Short exercise>
Rewrite all of the data below, changing every instance of "GUI agent" to "GUI assistant" and leaving everything else unchanged.
# # # # # # #
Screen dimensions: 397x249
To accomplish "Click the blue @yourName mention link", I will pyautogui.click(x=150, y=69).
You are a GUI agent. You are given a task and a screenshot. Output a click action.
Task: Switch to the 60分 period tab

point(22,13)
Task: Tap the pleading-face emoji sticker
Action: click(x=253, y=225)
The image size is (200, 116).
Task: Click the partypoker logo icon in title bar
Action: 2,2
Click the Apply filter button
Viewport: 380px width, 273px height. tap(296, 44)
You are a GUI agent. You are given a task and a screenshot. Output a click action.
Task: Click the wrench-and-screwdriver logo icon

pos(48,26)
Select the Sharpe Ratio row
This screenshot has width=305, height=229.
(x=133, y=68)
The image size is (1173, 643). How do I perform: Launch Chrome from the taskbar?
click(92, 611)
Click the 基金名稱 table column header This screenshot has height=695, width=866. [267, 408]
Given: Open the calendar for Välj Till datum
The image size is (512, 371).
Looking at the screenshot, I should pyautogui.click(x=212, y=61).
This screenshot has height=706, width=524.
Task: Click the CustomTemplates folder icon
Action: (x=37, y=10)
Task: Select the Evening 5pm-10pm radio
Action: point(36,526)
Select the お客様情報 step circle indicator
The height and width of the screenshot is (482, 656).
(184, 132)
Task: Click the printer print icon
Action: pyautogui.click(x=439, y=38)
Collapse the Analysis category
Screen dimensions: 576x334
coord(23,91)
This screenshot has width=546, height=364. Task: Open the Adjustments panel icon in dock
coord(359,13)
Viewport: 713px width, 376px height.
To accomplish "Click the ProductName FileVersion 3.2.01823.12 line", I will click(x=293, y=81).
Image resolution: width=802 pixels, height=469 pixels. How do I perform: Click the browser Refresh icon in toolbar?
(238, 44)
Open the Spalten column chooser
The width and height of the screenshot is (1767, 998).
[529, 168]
# # # # # # #
Completed exercise>
Screen dimensions: 397x249
To accomplish "Click the blue @yourName mention link", I will pyautogui.click(x=150, y=69).
You are a GUI assistant. You are given a task and a screenshot. Output a click action.
Task: Switch to the 60分 period tab

point(22,13)
Task: Tap the pleading-face emoji sticker
Action: click(x=253, y=225)
The image size is (200, 116).
Task: Click the partypoker logo icon in title bar
Action: 2,2
Click the Apply filter button
Viewport: 380px width, 273px height. tap(296, 44)
You are a GUI assistant. You are given a task and a screenshot. Output a click action.
Task: Click the wrench-and-screwdriver logo icon

pos(48,26)
Select the Sharpe Ratio row
This screenshot has width=305, height=229.
(x=133, y=68)
The image size is (1173, 643). How do I perform: Launch Chrome from the taskbar?
click(92, 611)
Click the 基金名稱 table column header This screenshot has height=695, width=866. [267, 408]
Given: Open the calendar for Välj Till datum
The image size is (512, 371).
Looking at the screenshot, I should pyautogui.click(x=212, y=61).
This screenshot has height=706, width=524.
Task: Click the CustomTemplates folder icon
Action: (x=37, y=10)
Task: Select the Evening 5pm-10pm radio
Action: point(36,526)
Select the お客様情報 step circle indicator
The height and width of the screenshot is (482, 656).
(184, 132)
Task: Click the printer print icon
Action: pyautogui.click(x=439, y=38)
Collapse the Analysis category
Screen dimensions: 576x334
coord(23,91)
This screenshot has width=546, height=364. Task: Open the Adjustments panel icon in dock
coord(359,13)
Viewport: 713px width, 376px height.
To accomplish "Click the ProductName FileVersion 3.2.01823.12 line", I will click(x=293, y=81).
Image resolution: width=802 pixels, height=469 pixels. How do I perform: Click the browser Refresh icon in toolbar?
(238, 44)
Open the Spalten column chooser
The width and height of the screenshot is (1767, 998).
[529, 168]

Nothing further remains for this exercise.